Who were the mummies in the Tarim Basin? If the findings were so revolutionary what could have been the reason of keeping them in museum storages without any publication for such a long time?
At the end of the 1980s, 3000-year-old mummies who were perfectly preserved began appearing in the Desert of Taklamakan. They had very long blonde or red hair, European traits, and did not seem to have herald from the Chinese people. Archaeologists began to think that the Tarim mummies were civilians from the historical civilization at the crossroads between Europe and Asia. The mummies were tested for any DNA evidence to match their previous lives and placed in Museums for everyone to see. However, little has yet to be written about them since the discovery came in the late 20th century and archaeologists are still in the process of unraveling the mysterious stories behind the mummies. The Tarim mummies have been linked to the trading activities that arose in the Silk Road that connected China with Europe (Mallory, & Mair, 2000).
Has the Silk Road trading started much earlier than it was anticipated?
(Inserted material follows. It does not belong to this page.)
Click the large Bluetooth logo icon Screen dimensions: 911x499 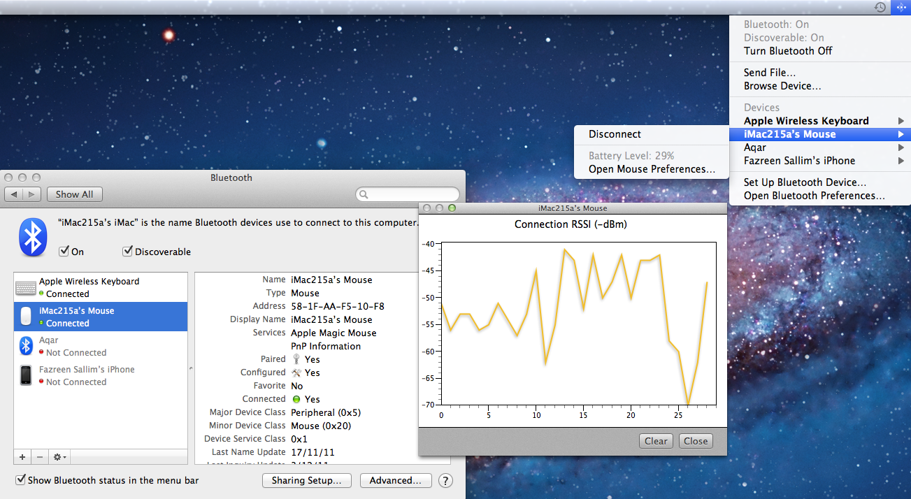tap(32, 237)
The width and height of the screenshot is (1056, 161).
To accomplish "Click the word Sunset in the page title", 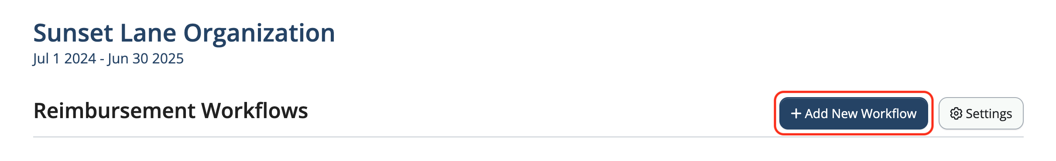I will pos(74,33).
The region that separated Europe and China is not a hospitable place. Much of it comprised of the Taklamakan Desert that is amongst the most hostile areas on the planet. There is almost no rainfall, little vegetation, sandstorms, and many people have died in the place. The locals called it the “Land of Death” with very few of them willing to travel there since nothing good comes out of it. It was thus a surprise when trading activities began to thrive in the region following the rise of the ancient civilization of the West and China. The tales of the Silk Road started with explorers such as Marco Polo, who fired the people’s imagination with his stories. Now China has embarked on building the greatest construction and economic development project in the world by establishing the New Silk Road (Renfrew, 2014). The nation wants to redesign the ancient trading routes to modern transits.
References
Mallory, J. P., & Mair, V. H. (2000). The Tarim Mummies: Ancient China and the Mystery of the Earliest Peoples from the West, with 190 illustrations, 13 in color. New York: Thames & Hudson.
Renfrew, C. (2014). Reconfiguring the Silk Road: New Research on East-West Exchange in Antiquity. V. H. Mair, & J. Hickman (Eds.). University of Pennsylvania Press.